How do you guys resize your images?

I'm just a beginner, but I have read a bit online and started to do the following...

- Batch process an album (shot as JPEG) with Noiseware default setting and save images as PNG

Could initially doing this lead to smaller files sizes after conversion back to JPG?

- Resize with FastStone Resizer and save as JPEG Quality 90

To my understanding denoising the original JPEG and saving it as a PNG won't harm the original; the harm comes when you denoise the original JPEG to save as a JPEG, then resize the JPEG and save as JPEG again. At least you save in one lossless format through part of the processing.

Basically trying to retain my photo quality while having a rational file size. Any tips or help would be appreciated!

*edit found FastStone to be a better resizer:
- Use Optimal Huffman
- Can instruct it, for example, to make 1024 the longest dimension and it will keep aspect for the width (good for Flickr where 1024 is the longest length for free accounts)
- Resize based on percent

JimC Jul 13, 2007 10:25 AM

Sounds like too much work to me.

As for file sizes, any type of processing can impact the file sizes, even if the jpeg compression/quality amount remains the same.

Sometimes, noise makes JPEGs larger, since it's seen as fine detail and doesn't compress as well (and since denoising can often smooth out some detail, you can end up with smaller sizes).

Whatever you do, I'd make sure to save the originals (don't overwrite them). Anytime you process an image you risk destroying some of the data in the originals, and if you ever need the highest quality possible from an image later, using current tools, you want to start out with the original if possible.

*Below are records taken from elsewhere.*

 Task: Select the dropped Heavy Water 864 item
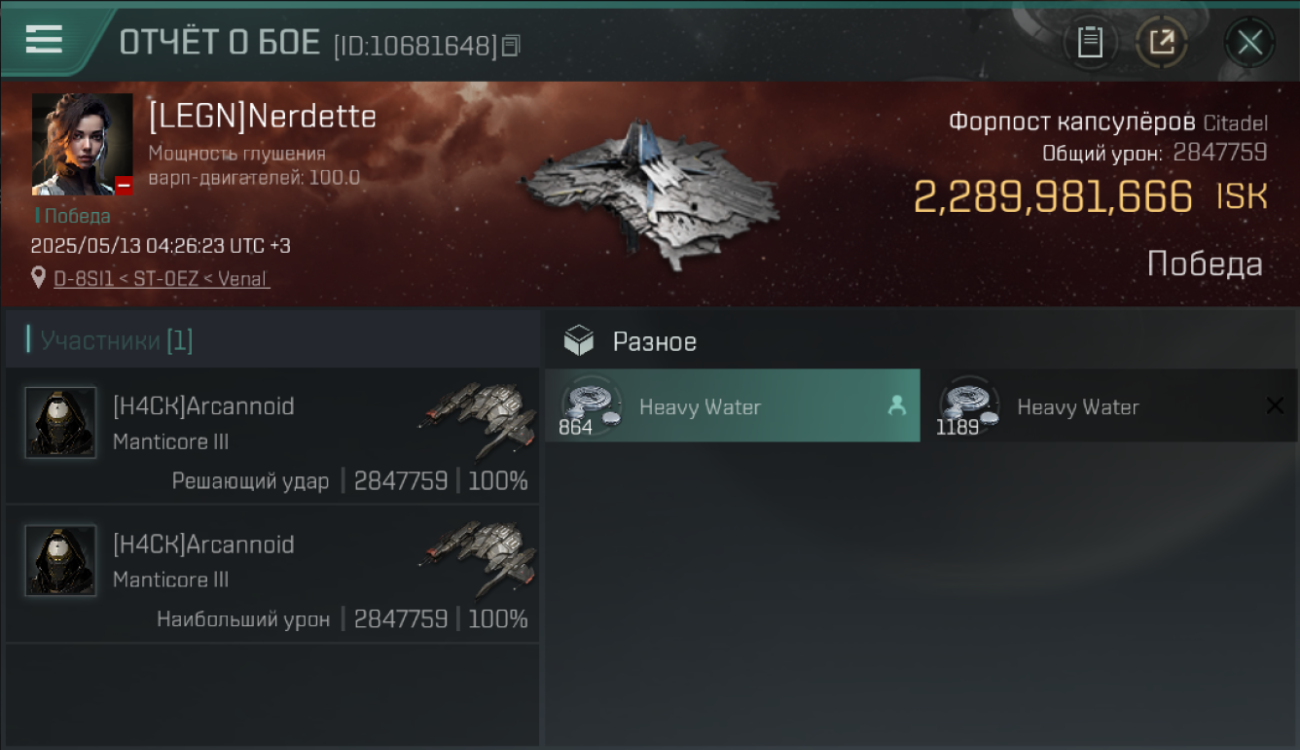(732, 406)
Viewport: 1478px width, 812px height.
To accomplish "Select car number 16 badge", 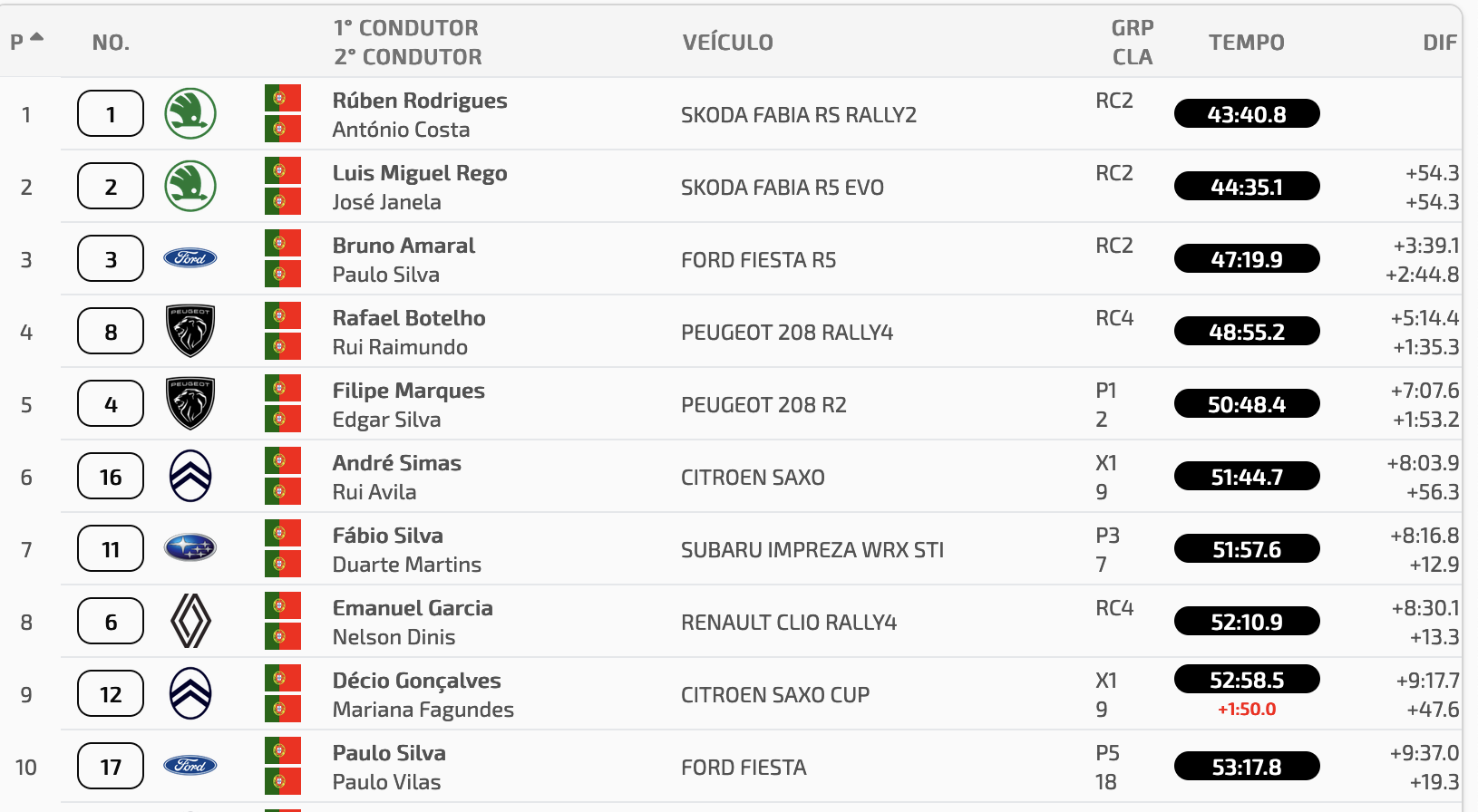I will (x=111, y=477).
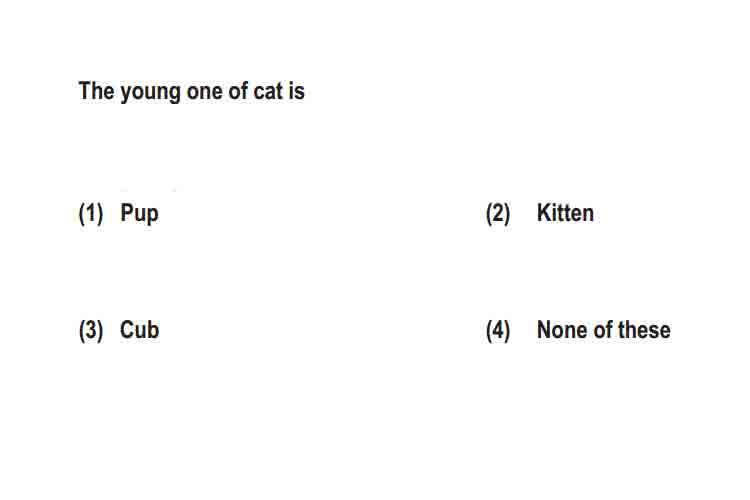The image size is (750, 500).
Task: Click the word 'these' in option four
Action: click(x=644, y=330)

In addition to the image itself, you'll also destroy metadata in the image headers doing conversions (for example, PNG is not going to support the EXIF and Makernotes data that you have in your JPEGs). But, I'd keep the originals, even if you stayed with one format during the processing, since editors will often step on that metadata and you want the highest quality image saved (the one the camera produced) in case of processing mistakes, or if you want to use different tools later to reprocess cherished images.